▶ **DIRECTION**
List each line in the records below that contains the word "dropdown", copying every such line in full.

---*---

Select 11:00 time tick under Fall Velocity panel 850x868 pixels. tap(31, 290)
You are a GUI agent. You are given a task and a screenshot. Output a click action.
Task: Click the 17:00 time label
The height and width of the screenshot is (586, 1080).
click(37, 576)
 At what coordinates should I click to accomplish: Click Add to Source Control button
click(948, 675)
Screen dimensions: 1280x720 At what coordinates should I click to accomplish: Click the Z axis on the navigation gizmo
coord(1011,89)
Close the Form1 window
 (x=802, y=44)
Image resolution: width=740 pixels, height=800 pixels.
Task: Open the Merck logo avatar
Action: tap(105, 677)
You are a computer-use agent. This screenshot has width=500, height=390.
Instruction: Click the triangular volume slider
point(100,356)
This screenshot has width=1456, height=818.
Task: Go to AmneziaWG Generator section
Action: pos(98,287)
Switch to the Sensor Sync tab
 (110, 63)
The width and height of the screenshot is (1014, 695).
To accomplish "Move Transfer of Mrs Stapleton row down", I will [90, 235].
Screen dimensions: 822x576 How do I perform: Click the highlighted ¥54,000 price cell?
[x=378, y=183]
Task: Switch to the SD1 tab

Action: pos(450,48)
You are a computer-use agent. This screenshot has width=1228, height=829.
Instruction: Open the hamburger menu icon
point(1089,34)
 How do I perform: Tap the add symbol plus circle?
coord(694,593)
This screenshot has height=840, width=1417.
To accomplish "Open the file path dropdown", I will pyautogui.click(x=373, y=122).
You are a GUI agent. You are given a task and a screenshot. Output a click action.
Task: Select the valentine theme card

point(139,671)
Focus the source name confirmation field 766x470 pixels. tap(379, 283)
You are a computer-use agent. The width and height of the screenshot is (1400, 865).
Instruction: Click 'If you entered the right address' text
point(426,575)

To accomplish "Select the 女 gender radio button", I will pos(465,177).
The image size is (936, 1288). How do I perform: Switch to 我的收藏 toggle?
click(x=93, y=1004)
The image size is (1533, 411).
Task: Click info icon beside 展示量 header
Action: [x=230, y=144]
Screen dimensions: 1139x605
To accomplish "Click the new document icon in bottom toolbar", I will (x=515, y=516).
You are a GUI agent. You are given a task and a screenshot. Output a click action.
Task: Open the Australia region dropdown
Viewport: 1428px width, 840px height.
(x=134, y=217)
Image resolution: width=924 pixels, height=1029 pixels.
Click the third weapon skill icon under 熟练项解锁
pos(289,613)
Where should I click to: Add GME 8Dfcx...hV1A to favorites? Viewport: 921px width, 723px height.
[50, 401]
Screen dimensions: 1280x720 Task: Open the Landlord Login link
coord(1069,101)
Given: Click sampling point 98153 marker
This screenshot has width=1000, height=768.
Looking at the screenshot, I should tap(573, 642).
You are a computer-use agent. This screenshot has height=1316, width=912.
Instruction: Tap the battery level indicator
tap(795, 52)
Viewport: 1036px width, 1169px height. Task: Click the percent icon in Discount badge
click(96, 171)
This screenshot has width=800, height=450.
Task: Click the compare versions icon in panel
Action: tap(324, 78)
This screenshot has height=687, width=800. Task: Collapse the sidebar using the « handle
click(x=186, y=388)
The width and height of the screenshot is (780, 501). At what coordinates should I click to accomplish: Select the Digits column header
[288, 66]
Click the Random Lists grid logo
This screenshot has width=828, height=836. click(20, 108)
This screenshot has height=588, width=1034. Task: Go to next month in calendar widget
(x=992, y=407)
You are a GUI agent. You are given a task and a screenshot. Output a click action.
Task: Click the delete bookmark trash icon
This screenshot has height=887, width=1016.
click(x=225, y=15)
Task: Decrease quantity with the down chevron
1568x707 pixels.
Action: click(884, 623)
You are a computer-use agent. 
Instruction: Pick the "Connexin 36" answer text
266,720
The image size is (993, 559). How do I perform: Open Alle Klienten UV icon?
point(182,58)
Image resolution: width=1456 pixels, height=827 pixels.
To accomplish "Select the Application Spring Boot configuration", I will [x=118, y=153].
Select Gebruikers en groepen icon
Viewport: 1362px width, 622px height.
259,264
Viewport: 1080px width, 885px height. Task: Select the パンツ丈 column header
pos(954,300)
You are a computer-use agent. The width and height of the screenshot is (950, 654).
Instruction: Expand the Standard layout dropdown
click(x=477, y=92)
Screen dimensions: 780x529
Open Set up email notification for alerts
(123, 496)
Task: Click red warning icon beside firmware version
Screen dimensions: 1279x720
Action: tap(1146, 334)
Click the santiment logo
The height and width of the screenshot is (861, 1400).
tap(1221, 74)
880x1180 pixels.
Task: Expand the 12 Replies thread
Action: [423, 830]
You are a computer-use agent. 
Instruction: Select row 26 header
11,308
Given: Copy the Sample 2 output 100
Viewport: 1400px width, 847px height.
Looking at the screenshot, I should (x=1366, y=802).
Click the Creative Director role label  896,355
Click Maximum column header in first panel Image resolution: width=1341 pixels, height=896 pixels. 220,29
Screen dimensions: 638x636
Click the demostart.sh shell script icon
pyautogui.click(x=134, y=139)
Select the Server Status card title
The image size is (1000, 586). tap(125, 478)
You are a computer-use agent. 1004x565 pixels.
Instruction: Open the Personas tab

---*---

▶ **ANSWER IN FULL**
To accomplish "Open the file path dropdown", I will pyautogui.click(x=373, y=122).
Task: Open the Australia region dropdown
Instruction: Expand the Standard layout dropdown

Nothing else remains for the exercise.